If this is your first encounter with Python: you definitely need the
common user documentation (common to all platforms). You can find this
(in various forms) on www.python.org and ftp.python.org. Through
there, or via http://www.cwi.nl/~jack/macpython.html you can also find
the most recent MacPython distribution.

Mac-specific documentation is included in this distribution in folder
Mac:Demo. The documentation is sparse, but it will have to serve for
now. The documentation is in HTML format, start with index.html.

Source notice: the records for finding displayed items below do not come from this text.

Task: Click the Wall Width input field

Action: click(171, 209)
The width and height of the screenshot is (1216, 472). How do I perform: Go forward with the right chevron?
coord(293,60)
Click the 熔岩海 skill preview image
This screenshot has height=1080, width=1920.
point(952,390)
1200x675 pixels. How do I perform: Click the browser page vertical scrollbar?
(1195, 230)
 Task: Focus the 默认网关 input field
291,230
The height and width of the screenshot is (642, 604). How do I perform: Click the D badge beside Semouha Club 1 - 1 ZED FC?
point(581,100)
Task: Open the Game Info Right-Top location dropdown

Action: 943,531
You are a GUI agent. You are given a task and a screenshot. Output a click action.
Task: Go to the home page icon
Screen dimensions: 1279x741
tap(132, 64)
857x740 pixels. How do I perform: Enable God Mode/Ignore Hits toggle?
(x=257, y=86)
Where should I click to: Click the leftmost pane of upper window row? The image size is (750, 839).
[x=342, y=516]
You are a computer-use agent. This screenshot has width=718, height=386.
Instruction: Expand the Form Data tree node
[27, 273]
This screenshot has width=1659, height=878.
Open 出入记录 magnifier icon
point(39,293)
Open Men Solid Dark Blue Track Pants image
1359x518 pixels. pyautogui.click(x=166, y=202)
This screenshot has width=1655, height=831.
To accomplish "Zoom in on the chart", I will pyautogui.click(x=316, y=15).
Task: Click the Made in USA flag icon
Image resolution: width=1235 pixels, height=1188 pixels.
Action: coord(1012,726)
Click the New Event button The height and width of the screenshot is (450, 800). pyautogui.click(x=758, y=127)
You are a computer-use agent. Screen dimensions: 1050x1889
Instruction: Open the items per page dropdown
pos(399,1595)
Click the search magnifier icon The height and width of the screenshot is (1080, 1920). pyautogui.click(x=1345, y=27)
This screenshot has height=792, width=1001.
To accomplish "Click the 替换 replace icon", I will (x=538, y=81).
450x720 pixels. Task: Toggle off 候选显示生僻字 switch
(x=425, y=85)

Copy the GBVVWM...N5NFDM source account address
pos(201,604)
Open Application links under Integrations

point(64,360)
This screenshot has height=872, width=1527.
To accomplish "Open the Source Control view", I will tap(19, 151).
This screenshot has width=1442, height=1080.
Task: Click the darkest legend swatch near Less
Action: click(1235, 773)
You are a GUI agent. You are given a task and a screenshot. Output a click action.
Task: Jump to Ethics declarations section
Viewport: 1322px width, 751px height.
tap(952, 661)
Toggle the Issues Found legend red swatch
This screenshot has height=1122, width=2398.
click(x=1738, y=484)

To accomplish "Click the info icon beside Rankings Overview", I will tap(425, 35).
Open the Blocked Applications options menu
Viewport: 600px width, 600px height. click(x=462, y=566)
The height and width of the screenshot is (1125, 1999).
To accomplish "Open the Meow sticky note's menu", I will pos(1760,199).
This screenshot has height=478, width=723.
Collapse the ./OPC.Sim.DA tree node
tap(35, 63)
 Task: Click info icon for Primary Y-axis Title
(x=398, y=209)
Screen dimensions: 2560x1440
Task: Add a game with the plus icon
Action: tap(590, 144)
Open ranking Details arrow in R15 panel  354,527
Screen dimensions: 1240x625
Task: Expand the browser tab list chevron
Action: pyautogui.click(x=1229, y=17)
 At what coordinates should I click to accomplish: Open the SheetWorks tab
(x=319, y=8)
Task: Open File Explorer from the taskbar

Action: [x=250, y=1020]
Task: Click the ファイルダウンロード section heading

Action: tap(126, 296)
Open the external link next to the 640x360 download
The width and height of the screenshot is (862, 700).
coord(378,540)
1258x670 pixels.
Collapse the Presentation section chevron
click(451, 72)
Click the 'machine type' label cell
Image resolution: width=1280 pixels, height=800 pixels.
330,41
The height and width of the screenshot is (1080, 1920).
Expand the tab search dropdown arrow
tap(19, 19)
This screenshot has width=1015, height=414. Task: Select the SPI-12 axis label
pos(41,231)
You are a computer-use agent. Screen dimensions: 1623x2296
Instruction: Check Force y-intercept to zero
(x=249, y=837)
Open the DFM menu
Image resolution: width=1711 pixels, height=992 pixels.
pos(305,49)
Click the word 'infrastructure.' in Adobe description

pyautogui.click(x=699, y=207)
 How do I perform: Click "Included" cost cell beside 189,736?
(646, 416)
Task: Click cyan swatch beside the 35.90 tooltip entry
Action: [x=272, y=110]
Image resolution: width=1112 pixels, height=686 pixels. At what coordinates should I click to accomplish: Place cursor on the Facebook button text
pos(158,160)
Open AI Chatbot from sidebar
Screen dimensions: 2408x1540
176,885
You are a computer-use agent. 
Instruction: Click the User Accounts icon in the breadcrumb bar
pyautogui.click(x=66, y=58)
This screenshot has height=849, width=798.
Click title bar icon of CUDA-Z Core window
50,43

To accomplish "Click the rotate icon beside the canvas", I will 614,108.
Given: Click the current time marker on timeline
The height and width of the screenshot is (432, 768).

This is an alfa version, and for this once it really means that: there
are quite a few features that have only lightly been tested, and bugs are
to be expected.

Aside from the general Python 1.6 features like unicode support the
main new features of this MacPython release is support for multithreading.
This has had some preliminary testing, but please report any success or failure
on the mailing list.

This installer installs MacPython for PowerPC only, whether a 68K distribution
of Python 1.6 will happen is not certain at the moment.

Changes since 1.6a1

- All core-Python changes, plus a few from after 1.6a2, approximately as the
  Python CVS tree was at May 5.
- The threading performance bug has been fixed.
- Tkinter is included again (yeah!), but only lightly tested. Please report
  findings to the mailing list.
- macfsn.py is auto-imported on startup (unless disabled with a new option).
  This retrofits macfs.StandardGetFile() and friends to use Navigation Services
  in stead of the old Standard File dialogs.
- I think all installer problems have been fixed. Please report if not so.

What to install

This installer is PPC only: too many new MacOS features are not available on 68K,
and doing workarounds, even just #ifdeffing in the code, is too much work for
me right now. If someone wants to revive 68K-MacPython: please do so. The project
files still contain the 68K targets (they're simply skipped by the build process)
so all that is needed is CodeWarrior, a source distribution and commitment.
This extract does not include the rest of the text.